La responsabilité personnelle du dirigeant lors du dépôt de bilan d’une société peut entraîner des sanctions en cas de faute de gestion. Cette procédure, initiée par le mandataire-liquidateur ou le Procureur de la République, demande au dirigeant d’anticiper une défense solide dès réception de l’assignation en sanction. Dans ce contexte, l’assistance d’un avocat expérimenté est vivement recommandée. Nous illustrons cette problématique à travers des exemples concrets où nous avons réussi à réduire ou annuler les sanctions encourues par nos clients.

Quand est ce que peut être engagée la responsabilité du dirigeant ?

Un dirigeant est par principe responsable à la fois à l’égard de la société qu’il dirige mais également dans les rapports avec les tiers. Bien souvent, le dirigeant est également associé de la société et en raison de la responsabilité limitée attachée à cette dernière, il n’est engagé qu’à hauteur de son apport. Autrement dit, cela signifie que les associés ne peuvent pas perdre plus que ce qu’ils ont apporté (en numéraire ou en nature) à la société.

Ainsi, en cas de dépôt de bilan, les créanciers de l’entreprise ne peuvent par principe se tourner vers le dirigeant pour lui demander de payer sur ses deniers personnels le passif de l’entreprise. Ce principe connait des tempéraments en cas de faute de gestion imputable personnellement au dirigeant qui ne relève pas de la gestion normale de l’entreprise. En effet, dans ce cas sa responsabilité civile voire pénale peut être engagée.

Absence de déclaration de l’absence de cessation des paiements

Parmi les fautes, on trouve l’absence de déclaration de l’état de cessation des paiements dans le délai légal (45 jours), un taux d’endettement trop important, l’engagement de ressources financières bien supérieures à la capacité financière de la société, le non-paiement de salaires, ou encore la poursuite de l’activité déficitaire et l’accroissement du passif ou encore le détournement d’actifs de l’entreprise.

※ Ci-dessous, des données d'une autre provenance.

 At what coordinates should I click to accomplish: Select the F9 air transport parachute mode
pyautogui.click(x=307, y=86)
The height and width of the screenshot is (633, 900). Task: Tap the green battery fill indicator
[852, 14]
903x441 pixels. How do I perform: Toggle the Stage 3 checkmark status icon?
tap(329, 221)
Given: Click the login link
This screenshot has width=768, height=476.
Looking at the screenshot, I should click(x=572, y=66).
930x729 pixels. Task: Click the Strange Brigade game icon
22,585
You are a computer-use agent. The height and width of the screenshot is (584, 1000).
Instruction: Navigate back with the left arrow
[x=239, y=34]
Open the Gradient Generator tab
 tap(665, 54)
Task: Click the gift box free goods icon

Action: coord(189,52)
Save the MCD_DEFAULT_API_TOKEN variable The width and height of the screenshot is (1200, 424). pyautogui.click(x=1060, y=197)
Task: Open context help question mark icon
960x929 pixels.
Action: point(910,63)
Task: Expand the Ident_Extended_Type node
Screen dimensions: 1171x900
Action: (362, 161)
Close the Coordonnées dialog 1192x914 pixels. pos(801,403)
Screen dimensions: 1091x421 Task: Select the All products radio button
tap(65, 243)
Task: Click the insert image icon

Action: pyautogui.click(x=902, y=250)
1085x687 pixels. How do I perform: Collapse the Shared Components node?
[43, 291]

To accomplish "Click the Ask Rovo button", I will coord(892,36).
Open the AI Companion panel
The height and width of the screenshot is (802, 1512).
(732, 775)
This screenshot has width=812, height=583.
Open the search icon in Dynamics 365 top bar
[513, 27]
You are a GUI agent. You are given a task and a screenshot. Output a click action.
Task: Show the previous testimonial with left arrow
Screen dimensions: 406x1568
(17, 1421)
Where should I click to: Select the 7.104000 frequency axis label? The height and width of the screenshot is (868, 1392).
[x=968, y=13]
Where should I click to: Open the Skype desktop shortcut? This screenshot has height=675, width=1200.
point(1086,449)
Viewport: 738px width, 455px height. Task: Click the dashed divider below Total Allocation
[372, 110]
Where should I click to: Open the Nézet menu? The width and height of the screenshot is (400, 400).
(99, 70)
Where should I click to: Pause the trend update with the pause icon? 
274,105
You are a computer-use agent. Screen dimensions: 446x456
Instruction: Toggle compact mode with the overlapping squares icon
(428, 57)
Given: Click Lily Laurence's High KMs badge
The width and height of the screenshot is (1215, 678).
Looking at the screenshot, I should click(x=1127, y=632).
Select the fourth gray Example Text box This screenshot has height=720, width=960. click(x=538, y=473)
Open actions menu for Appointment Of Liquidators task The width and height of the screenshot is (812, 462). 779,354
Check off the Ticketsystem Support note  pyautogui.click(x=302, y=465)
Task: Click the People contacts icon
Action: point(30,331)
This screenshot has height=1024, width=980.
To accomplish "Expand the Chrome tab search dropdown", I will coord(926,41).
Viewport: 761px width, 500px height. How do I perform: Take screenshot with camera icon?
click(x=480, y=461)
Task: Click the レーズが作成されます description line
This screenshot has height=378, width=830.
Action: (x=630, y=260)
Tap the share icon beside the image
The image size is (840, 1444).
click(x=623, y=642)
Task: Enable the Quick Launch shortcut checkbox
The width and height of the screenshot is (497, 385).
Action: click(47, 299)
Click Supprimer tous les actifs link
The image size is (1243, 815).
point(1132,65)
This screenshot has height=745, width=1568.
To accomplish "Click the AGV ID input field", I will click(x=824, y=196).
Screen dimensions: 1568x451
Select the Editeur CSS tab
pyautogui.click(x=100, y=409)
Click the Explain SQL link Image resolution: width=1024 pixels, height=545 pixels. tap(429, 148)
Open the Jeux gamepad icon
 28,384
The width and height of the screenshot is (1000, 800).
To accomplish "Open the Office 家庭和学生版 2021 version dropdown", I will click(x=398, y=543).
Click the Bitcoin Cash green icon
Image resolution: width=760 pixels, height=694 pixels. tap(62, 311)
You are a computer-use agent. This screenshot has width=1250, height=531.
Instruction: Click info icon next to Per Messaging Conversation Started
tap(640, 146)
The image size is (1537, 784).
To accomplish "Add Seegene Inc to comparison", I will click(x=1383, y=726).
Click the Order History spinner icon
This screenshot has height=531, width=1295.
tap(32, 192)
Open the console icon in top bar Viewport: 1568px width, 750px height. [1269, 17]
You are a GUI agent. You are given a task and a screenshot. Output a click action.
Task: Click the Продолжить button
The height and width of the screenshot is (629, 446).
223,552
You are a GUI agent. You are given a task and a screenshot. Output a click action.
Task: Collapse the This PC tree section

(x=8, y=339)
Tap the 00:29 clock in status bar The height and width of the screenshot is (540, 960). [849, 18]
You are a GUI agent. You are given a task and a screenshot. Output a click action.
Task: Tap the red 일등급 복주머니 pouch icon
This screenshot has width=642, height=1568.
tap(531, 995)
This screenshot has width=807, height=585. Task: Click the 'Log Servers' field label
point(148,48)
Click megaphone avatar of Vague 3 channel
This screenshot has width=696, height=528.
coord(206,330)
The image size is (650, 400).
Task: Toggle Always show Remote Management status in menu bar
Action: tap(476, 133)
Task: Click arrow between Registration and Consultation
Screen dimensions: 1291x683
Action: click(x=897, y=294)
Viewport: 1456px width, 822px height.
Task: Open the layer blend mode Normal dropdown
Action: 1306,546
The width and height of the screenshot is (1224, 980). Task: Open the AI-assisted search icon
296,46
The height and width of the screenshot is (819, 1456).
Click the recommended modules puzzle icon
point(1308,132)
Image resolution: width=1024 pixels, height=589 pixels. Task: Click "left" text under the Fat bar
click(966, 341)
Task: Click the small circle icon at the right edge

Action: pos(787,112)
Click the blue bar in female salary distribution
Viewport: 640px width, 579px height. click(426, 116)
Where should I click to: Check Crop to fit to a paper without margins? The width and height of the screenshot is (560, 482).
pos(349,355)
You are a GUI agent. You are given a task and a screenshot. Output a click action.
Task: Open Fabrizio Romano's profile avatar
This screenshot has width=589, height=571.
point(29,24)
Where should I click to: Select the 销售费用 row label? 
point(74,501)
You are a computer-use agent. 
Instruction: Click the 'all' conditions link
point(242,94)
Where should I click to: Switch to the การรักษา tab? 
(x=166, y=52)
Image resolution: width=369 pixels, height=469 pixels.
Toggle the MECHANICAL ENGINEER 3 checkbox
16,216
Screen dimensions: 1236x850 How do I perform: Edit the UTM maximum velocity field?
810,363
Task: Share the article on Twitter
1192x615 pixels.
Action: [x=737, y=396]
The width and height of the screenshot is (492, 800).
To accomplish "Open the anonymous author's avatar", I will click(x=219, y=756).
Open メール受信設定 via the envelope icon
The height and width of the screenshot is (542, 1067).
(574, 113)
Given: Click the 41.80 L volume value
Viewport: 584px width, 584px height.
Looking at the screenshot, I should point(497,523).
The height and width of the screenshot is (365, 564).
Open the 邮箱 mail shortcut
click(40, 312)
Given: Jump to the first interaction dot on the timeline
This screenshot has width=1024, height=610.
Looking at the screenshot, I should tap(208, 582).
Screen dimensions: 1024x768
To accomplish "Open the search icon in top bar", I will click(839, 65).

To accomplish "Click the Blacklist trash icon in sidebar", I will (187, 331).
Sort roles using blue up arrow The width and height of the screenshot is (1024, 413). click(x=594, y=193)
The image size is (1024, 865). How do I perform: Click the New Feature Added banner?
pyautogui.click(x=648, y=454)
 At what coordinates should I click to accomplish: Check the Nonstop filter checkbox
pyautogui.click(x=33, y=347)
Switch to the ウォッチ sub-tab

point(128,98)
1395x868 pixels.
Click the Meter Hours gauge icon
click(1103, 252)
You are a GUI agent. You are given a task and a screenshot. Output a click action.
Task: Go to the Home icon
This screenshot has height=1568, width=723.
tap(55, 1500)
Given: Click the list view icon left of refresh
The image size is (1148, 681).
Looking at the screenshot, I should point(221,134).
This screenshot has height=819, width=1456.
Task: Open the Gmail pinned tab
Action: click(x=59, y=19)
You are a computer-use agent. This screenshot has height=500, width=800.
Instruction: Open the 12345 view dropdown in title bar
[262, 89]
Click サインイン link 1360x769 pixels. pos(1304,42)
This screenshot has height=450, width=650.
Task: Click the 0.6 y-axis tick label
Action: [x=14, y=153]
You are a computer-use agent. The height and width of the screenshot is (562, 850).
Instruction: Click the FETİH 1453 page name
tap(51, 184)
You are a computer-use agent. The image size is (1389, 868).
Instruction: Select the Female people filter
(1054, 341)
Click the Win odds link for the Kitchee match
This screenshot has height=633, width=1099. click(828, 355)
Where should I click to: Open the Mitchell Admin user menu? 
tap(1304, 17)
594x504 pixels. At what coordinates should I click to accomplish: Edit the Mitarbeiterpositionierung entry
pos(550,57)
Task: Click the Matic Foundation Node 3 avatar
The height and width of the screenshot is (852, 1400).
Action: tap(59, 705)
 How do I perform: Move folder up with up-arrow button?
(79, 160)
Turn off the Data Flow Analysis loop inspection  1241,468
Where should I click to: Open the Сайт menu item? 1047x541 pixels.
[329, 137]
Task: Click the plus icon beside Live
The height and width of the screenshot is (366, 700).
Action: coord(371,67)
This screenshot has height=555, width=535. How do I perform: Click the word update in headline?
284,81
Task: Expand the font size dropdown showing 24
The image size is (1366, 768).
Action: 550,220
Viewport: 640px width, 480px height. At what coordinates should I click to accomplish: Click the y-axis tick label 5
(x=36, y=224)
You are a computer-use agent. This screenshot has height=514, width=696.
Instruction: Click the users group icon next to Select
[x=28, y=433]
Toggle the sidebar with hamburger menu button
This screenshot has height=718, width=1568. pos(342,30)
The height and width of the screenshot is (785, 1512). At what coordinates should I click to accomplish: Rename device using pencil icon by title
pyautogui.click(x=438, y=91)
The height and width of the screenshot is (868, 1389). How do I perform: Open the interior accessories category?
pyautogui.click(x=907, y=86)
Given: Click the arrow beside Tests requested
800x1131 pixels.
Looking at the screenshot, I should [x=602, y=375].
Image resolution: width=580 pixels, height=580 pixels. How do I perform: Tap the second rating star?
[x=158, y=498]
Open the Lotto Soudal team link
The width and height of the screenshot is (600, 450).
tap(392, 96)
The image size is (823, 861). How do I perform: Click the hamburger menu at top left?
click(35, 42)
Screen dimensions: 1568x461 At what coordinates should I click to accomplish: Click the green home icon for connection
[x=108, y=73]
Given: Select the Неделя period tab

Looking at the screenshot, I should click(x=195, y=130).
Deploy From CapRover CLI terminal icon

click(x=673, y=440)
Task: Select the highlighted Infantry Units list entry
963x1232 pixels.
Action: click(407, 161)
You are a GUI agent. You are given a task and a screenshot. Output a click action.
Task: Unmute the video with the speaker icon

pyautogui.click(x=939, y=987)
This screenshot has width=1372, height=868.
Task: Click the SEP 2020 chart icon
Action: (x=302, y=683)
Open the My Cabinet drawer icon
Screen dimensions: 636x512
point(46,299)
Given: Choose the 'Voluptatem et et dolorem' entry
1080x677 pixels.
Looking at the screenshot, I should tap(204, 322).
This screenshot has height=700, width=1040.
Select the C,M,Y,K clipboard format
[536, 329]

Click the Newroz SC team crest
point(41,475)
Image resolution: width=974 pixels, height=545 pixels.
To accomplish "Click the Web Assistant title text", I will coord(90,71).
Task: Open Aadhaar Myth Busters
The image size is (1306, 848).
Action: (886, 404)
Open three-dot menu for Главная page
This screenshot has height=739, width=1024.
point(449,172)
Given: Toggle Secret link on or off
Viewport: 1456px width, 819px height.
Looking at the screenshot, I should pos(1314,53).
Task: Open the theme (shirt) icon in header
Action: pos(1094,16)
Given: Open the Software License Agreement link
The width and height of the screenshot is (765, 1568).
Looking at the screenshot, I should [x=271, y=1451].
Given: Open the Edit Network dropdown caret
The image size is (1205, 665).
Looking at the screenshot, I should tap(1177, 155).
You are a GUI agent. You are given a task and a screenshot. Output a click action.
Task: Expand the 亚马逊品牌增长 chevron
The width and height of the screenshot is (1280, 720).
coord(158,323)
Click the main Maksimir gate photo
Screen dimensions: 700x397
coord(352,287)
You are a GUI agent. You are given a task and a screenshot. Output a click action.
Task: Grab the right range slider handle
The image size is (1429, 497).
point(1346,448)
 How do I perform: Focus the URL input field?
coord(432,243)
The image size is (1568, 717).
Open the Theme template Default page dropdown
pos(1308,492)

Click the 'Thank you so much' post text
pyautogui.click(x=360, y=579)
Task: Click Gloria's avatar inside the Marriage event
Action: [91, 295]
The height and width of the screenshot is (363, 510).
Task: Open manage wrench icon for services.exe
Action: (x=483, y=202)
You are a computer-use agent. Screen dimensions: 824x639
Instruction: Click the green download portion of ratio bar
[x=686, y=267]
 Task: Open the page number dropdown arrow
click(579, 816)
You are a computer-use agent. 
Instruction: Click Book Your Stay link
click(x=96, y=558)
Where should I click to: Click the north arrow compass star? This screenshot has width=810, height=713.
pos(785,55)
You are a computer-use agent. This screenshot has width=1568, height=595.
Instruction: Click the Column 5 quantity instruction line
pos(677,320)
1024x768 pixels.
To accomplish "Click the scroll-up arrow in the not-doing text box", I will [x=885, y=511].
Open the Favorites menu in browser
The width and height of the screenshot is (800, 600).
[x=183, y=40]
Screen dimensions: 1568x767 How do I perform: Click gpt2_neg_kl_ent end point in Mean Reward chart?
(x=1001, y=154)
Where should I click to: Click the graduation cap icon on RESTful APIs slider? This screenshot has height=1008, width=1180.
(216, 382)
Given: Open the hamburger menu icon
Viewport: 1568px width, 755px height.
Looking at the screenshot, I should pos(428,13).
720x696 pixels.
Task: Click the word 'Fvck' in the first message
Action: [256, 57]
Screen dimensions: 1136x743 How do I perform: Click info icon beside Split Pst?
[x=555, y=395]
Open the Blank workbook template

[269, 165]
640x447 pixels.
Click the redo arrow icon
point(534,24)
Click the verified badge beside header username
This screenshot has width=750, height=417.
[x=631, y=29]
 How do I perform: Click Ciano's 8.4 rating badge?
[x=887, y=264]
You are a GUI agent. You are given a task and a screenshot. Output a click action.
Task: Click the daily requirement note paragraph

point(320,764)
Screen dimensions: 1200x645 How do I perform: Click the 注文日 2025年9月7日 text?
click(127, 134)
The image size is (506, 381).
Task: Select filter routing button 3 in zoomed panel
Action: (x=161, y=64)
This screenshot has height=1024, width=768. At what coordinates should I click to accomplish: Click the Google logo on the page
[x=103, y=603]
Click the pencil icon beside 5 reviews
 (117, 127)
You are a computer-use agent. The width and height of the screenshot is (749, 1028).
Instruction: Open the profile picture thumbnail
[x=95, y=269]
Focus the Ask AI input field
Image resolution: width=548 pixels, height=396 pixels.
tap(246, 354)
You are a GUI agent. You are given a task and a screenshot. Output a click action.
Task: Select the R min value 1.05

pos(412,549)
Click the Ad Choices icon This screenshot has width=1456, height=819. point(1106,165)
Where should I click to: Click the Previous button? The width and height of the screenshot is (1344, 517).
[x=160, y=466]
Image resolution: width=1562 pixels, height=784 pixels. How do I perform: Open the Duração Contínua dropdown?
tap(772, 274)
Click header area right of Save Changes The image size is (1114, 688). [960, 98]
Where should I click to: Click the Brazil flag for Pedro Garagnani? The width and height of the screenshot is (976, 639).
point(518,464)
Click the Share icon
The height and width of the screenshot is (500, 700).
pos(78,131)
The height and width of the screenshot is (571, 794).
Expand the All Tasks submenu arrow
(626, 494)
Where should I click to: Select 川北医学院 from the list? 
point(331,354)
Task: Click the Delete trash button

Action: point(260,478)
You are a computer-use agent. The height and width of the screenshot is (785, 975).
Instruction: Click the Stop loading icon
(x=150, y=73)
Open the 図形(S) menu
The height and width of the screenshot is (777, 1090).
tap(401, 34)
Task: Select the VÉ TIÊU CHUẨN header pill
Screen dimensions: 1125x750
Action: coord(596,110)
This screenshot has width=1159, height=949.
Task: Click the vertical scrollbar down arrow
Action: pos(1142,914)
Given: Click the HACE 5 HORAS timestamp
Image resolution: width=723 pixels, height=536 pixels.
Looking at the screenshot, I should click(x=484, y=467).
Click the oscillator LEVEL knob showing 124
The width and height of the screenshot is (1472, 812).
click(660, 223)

Plusieurs sanctions sont alors encourues : la faillite personnelle (sanction professionnelle empêchant toute fonction au sein d’une société et tout représentation de celle-ci), le fait de devoir régler personnellement les créanciers si la responsabilité du dirigeant a été retenue pour insuffisance d’actif (anciennement comblement de passif), ou encore l’interdiction de diriger une entreprise pouvant aller jusqu’à 15 années.

Pour les fautes de gestion les plus graves, comme l’utilisation de fonds de la société à des fins personnelles, des fraudes fiscales répétées, certains délits peuvent être poursuivis par le ministère public, comme celui de banqueroute.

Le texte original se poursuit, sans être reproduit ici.